36 years after murder, Erik Menendez denied parole

California’s conditional liberation card denied Conditional release for Erik Menendez, rejecting his first liberation offer almost 36 years after he and his brother Lyle fell their parents in their house in Beverly Hills.
After an audience of almost 10 am Thursday, the commissioners concluded that despite the support of the family and the defenders, Erik remains unsuitable for the liberation. He will not be eligible to try again for three years, although he can petition for a previous hearing, according to a report Los Angeles Times.
“This is a tragic case,” said the commissioner of conditional liberation, Robert Barton. “I agree that not only two but four people were lost in this family.”
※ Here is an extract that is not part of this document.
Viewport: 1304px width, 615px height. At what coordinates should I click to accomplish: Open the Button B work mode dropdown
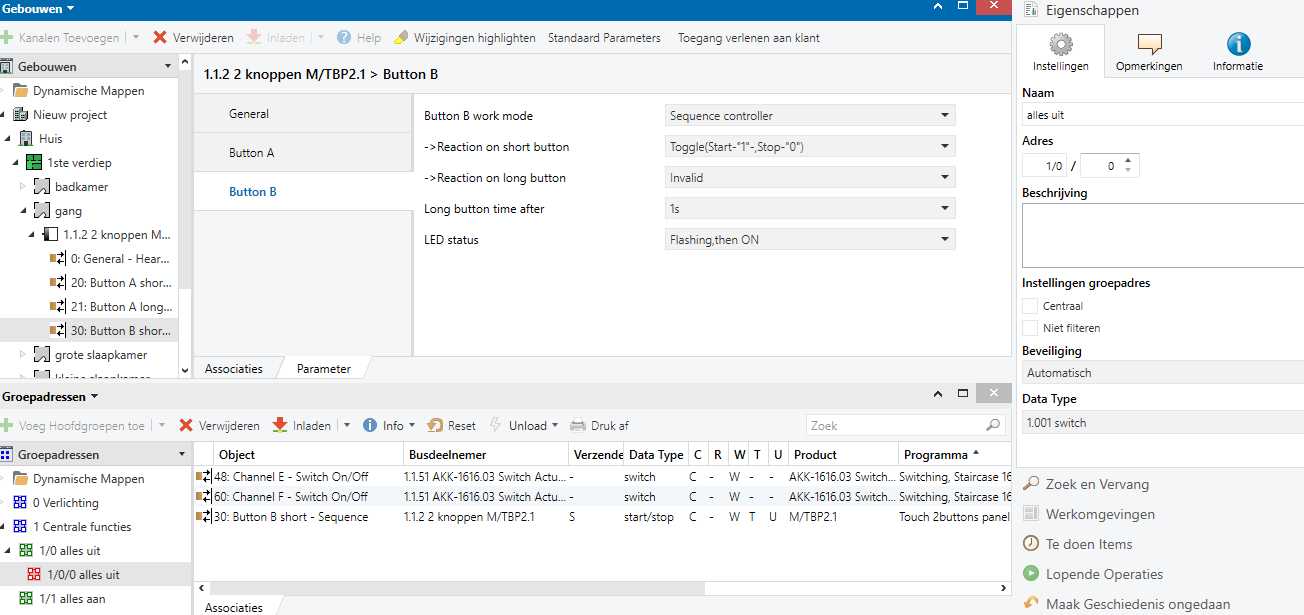(x=809, y=115)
The case drew national attention into the 1990. At the trial, the prosecutors said that the brothers had executed their parents to inherit the fortune of the family and the sumptuous lifestyles of the family. The Menendez brothers passed extravagantly in time between the death of their parents and their arrest. Defense replied that the brothers had suffered years of their father’s emotional and sexual violence and feared for their future security, according to the Times report.
“Step by step, my mother had shown that she was united with my father,” said Erik this week at the hearing. “That evening, I saw them as one person. If she had not been in the room, it might have been different. ”
The brothers were initially sentenced to perpetuity without parole.
Menendez’s younger brother, now 54, told the board of directors that he had made deep remorse and explained violations of past rules, including drug use and helping a gang in prison, like the actions of someone who lived in fear and with the belief that freedom was impossible. “Connection with the outside world was much greater than the consequences that I make myself taken with the phone,” he said, referring to another offense mentioned by the Conditional Liberations Commission.
Family members testified on his behalf. Relatives then published a declaration being disappointed, but still the “unshakeable” belief in Erik and saying that they would continue to bear it.
The Menendez case has found public attention through documentaries and recent dramatizations, including Netflix series “Monsters: the story of Lyle and Erik Menendez.”
Lyle Menendez, 57, faces her own parole audience on Friday.